Inhibition of ferroptosis attenuates tissue damage and improves long-term outcomes after traumatic brain injury in mice

Abstract

Aims: Ferroptosis, a new form of iron-dependent programmed cell death, has been shown to be involved in a range of diseases. However, the role of ferroptosis in traumatic brain injury (TBI) has yet to be elucidated. We aimed to investigate whether ferroptosis is induced after TBI and whether the inhibition of ferroptosis would protect against traumatic brain injury in a controlled cortical impact injury (CCI) mouse model. Methods: After establishing the TBI model in mice, we determined the biochemical and morphological changes associated with ferroptosis, including iron accumulation with Perl's staining, neuronal cell death with Fluoro-Jade B (FJB) staining, iron metabolism dysfunction with Western blotting, reactive oxygen species (ROS) accumulation with malondialdehyde (MDA) assays, and shrunken mitochondria with transmission electron microscopy. Furthermore, a specific inhibitor of ferroptosis, ferrostatin-1(fer-1), was administrated by cerebral ventricular injection after CCI. We used cresyl violet (CV) staining to assess lesion volume, along with the Morris water maze and beam walk test to evaluate long-term outcomes.
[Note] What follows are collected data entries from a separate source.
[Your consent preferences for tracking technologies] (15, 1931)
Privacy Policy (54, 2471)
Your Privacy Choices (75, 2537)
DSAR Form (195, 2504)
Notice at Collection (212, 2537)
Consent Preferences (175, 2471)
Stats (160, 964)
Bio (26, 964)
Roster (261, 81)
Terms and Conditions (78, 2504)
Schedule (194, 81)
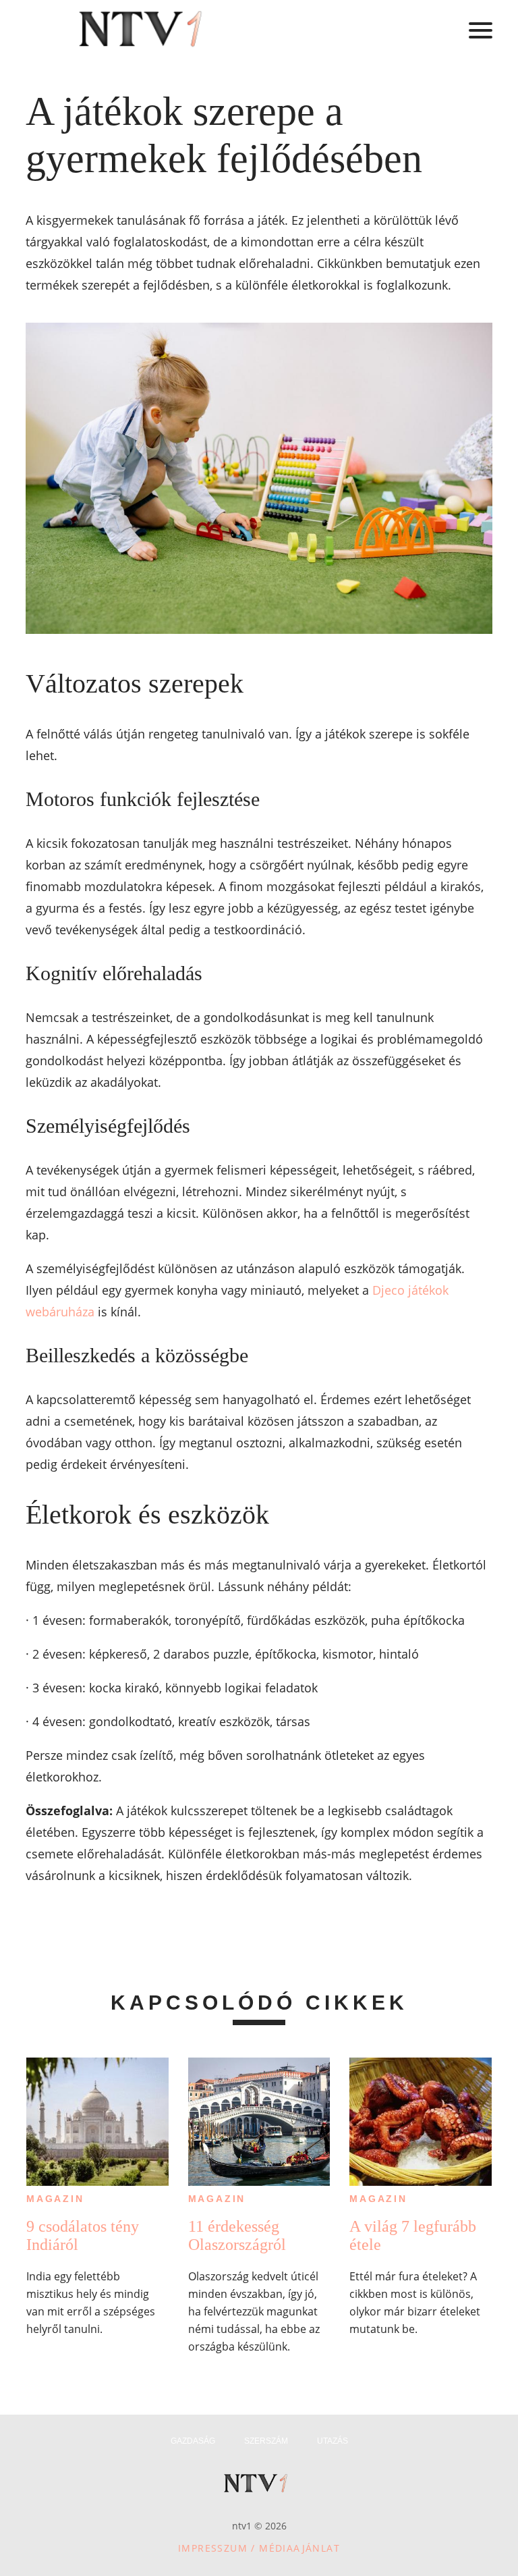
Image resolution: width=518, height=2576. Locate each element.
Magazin (55, 2198)
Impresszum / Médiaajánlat (259, 2548)
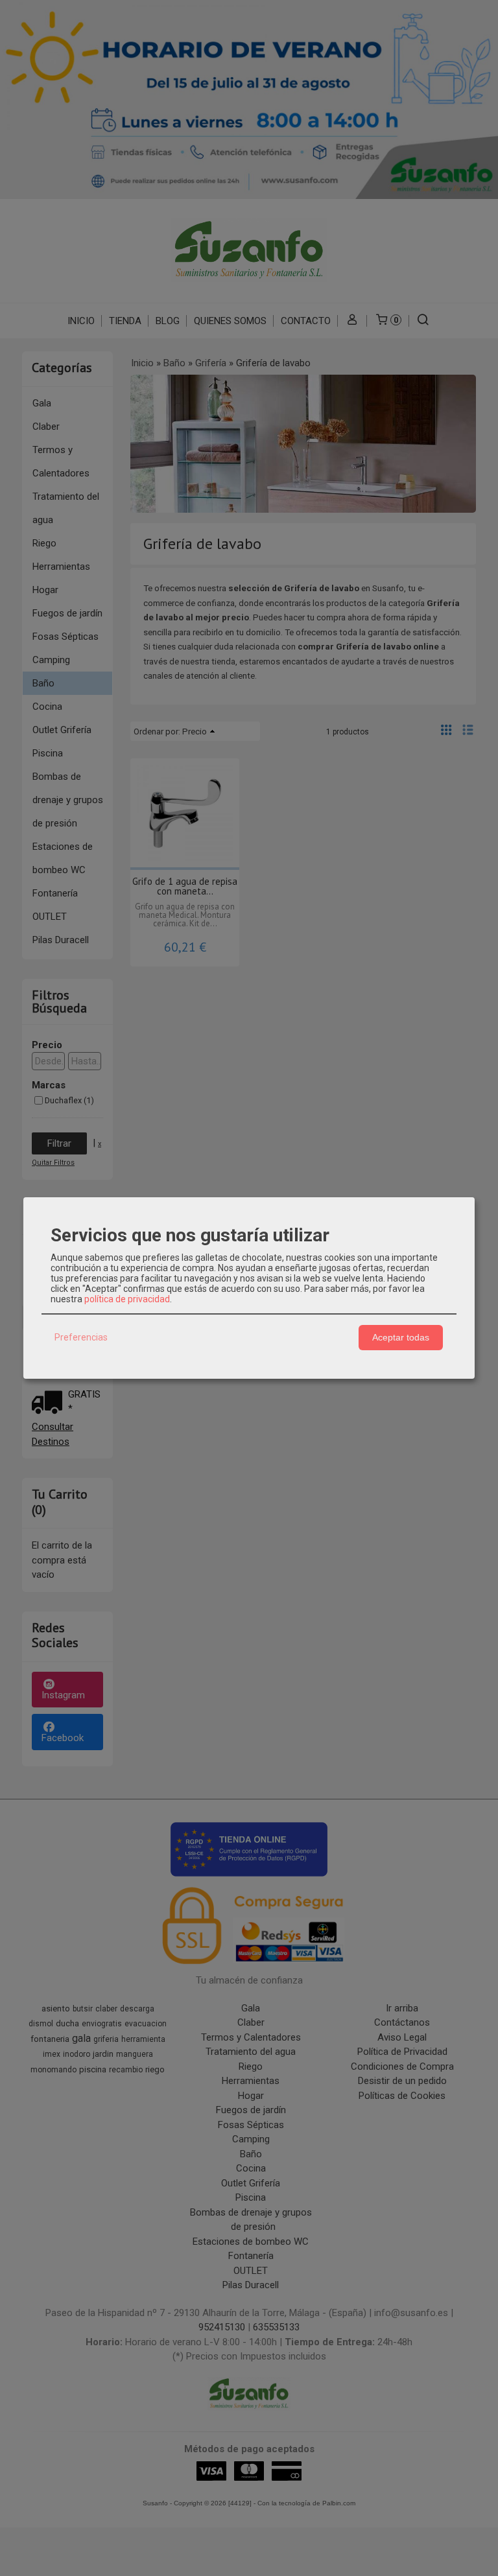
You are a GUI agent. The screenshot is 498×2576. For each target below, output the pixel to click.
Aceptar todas (400, 1337)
Results: TBI was followed by iron accumulation, dysfunctional iron metabolism, the upregulation of ferroptosis-related genes, reduced glutathione peroxidase (GPx) activity, and the accumulation of lipid-reactive oxygen species (ROS). Three days (d) after TBI, transmission electron microscopy (TEM) confirmed that the mitochondria had shrunk a typical characteristic of ferroptosis. Importantly, the administration of Fer-1 by cerebral ventricular injection significantly reduced iron deposition and neuronal degeneration while attenuating injury lesions and improving long-term motor and cognitive function. Conclusion: This study demonstrated an effective method with which to treat TBI by targeting ferroptosis.